Mais qui aurait pu imaginer à l’aube des années 70 qu’une ville nouvelle verrait le jour au beau milieu des champs de betteraves brabançons? Et que, en 40 ans, elle passerait d’une centaine d’habitants à plus de 10.000 « Néo-Louvanistes »? C’est pourtant le destin qu’a connu Louvain-la-Neuve, une cité née de l’imagination d’urbanistes et d’architectes parfois fantasques guidés par un visionnaire, le professeur Michel Woitrin.

40 ans après la mise en service de la ligne SNCB LLN-Ottignies, 30 ans après la visite du pape Jean-Paul II et au seuil de nouveaux défis, LaLibre.be vous raconte le destin de Louvain-la-Neuve, la ville qui avait tout… sauf un cimetière.

Une tranche d’histoire à découvrir en textes et témoignages vidéo inédits.

Nous sommes en 1968. Les tensions communautaires entre francophones et Flamands ont atteint leur climax à Louvain. Cette année-là, l’université catholique et la katholiek universiteit se séparent officiellement. Chassée des terres de Leuven, l’UCL doit trouver un nouveau refuge.

En coulisses, cela fait plusieurs années déjà qu’on se prépare à un tel scénario. Dans l’ombre, un certain Michel Woitrin prospecte tous azimuts. Sur ordre du recteur Mgr Massaux, il cherche un lieu propice à l’implantation d’une ville nouvelle. Dans un premier temps, le coeur de M. Woitrin penche plutôt pour Wavre et ses environs. Problème: les propriétaires des terrains visés s’y opposent, tandis qu’ici et là on s’inquiète de la proximité géographique avec Leuven (25 kilomètres à peine…).

Heureusement, les candidats ne manquent pas. En 1962 déjà, Yves du Monceau, bourgmestre d’Ottignies, envoie une lettre à l’UCL pour offrir des terrains proches d’Ottignies. Le mayeur a de nombreux atouts dans sa manche: un projet d’autoroute à proximité, une gare avec ligne directe vers Bruxelles, des terrains à prix abordables… C’est donc à côté de cette commune, sur un plateau venteux de 900 hectares, que l’UCL posera ses valises. Il faut faire vite: la première rentrée académique sur le sol de Louvain-la-Neuve est prévue pour septembre 1972.

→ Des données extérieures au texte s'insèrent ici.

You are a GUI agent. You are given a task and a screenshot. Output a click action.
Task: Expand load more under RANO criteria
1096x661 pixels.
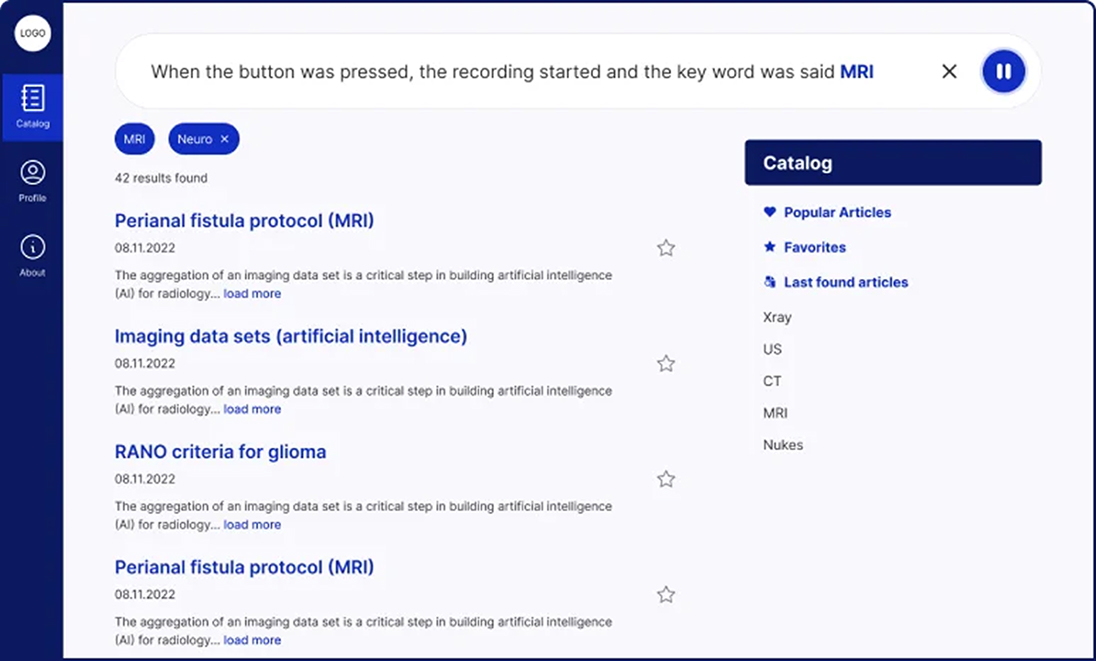coord(252,524)
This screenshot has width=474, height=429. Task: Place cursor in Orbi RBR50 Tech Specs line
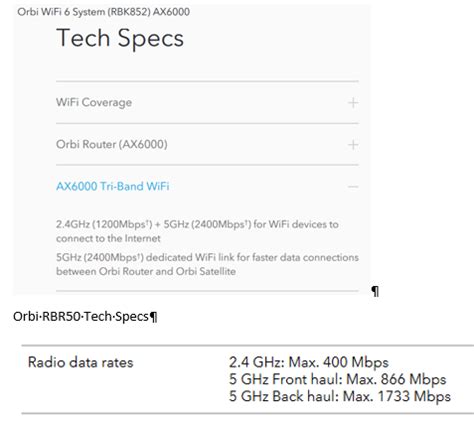tap(81, 316)
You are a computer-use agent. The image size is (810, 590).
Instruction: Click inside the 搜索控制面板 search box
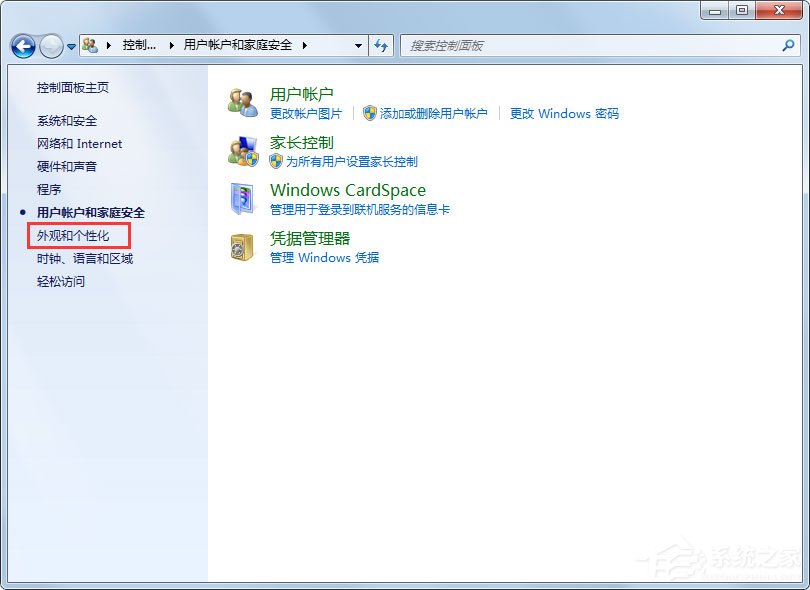pyautogui.click(x=550, y=46)
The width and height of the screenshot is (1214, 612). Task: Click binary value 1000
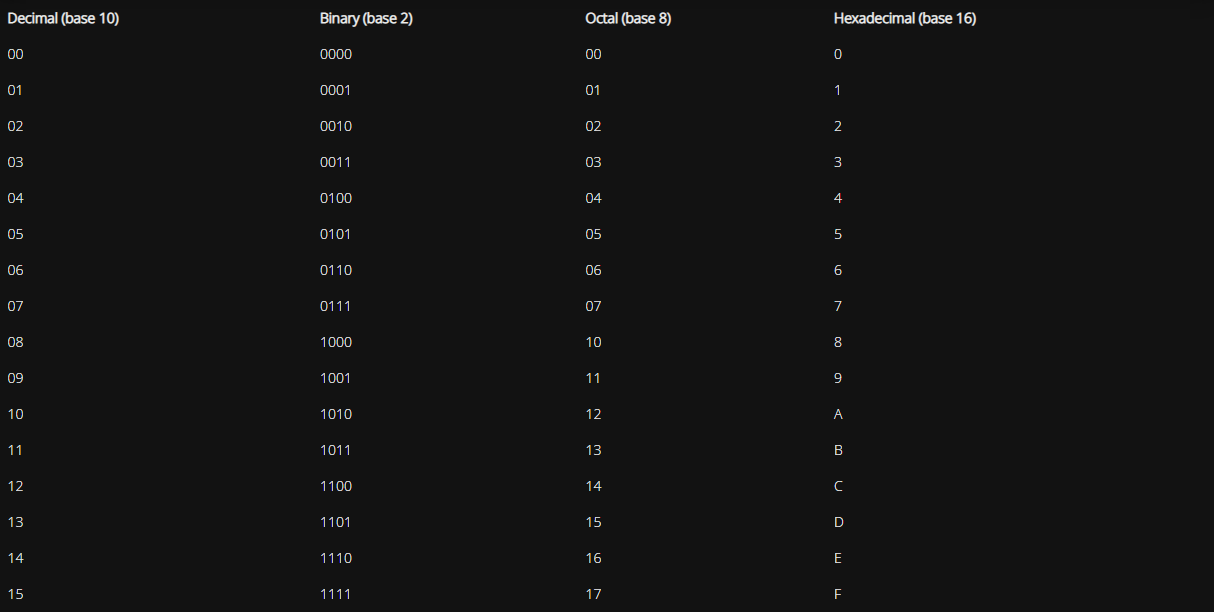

Mais comment construire une ville à partir de rien? Pour se faire une idée, rien de tel que de voyager! C’est ce que fait Michel Woitrin dès 1963. En 1967, il rencontre Victor Gruen. Cet urbaniste américain de renom, à l’origine du premier centre commercial de banlieue en 1954, voit grand. Trop grand sans doute:

« En 1967, [Victor Gruen] est prêt à nous procurer un document essentiel qui fera gagner des années à la réalisation du projet de Louvain-la-Neuve. Il s’agit d’une programmation urbaine chiffrée de l’ensemble d’une ville normale et universitaire de 50.000 habitants. Il y décrit le nombre de personnes, de mètres carrés pour chaque fonction universitaire et urbaine, avec le coût au mètre carré. Il va jusqu’à détailler le nombre de mètres carrés de prison nécessaire dans une ville de ce type-là et à en donner le coût. » Michel Woitrin dans la revue « Louvain » - octobre 2005

Une prison… et aussi un métro. Michel Woitrin reverra progressivement les ambitions de Gruen à la baisse et s’offrira plutôt les services de Raymond Lemaire. Ce dernier, désigné directeur général du groupe « Urbanisme et Architecture » chargé d’imaginer la ville nouvelle, trouvera la bonne formule.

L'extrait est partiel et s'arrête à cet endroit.